Raj ciekawszy od piekła
Polska premiera "Raju utraconego" Krzysztofa Pendereckiego to dowód na to, że utwór sceniczny pisany w zaciszu kompozytorskiego gabinetu jest w gruncie rzeczy jedynie szkicem. Dopiero inscenizatorzy nadają mu konkretny kształt, niekiedy tak sugestywny, że dzieło zrasta się nierozerwalnie ze swym teatralnym obrazem.

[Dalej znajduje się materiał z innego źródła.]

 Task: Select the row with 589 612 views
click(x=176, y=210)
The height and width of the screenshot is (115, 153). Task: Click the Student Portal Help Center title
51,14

To prawda, że Penderecki, który często kłóci się z realizatorami, tym razem dał im dużo swobody. "Raj utracony" to właściwie nie opera, lecz oratorium. Akcja jest tu statyczna, opierająca się na kilku powszechnie znanych zdarzeniach. I przecież nie chodzi o to, by przedstawić, jak Ewa została skuszona jabłkiem, ale by ukazać Piekło i Raj, Dobro i Zło, Grzech i Śmierć.
Ta inscenizacja momentami przytłacza widza swym rozmachem i monumentalizmem. Niemal wszystkie możliwości techniczne warszawskiej sceny zostały wykorzystane. Bohaterowie fruwają i zapadają się pod ziemię i nie są to jedyne niespodzianki spektaklu. Reżyser i scenograf swobodnie mieszają czas i miejsce akcji, Szatan nosi frak lub skórzany kostium w modnej ostatnio w teatrze estetyce postpunkowej. Adam i Ewa wywodzą się z epoki {#au#}Miltona{/#}, którego tekst zainspirował Pendereckiego, a apokaliptyczny obraz Ziemi, na którą skazali nas nasi praprzodkowie popełniając grzech pierworodny, to dobrze znana nam współczesność pełna okrucieństwa i przemocy.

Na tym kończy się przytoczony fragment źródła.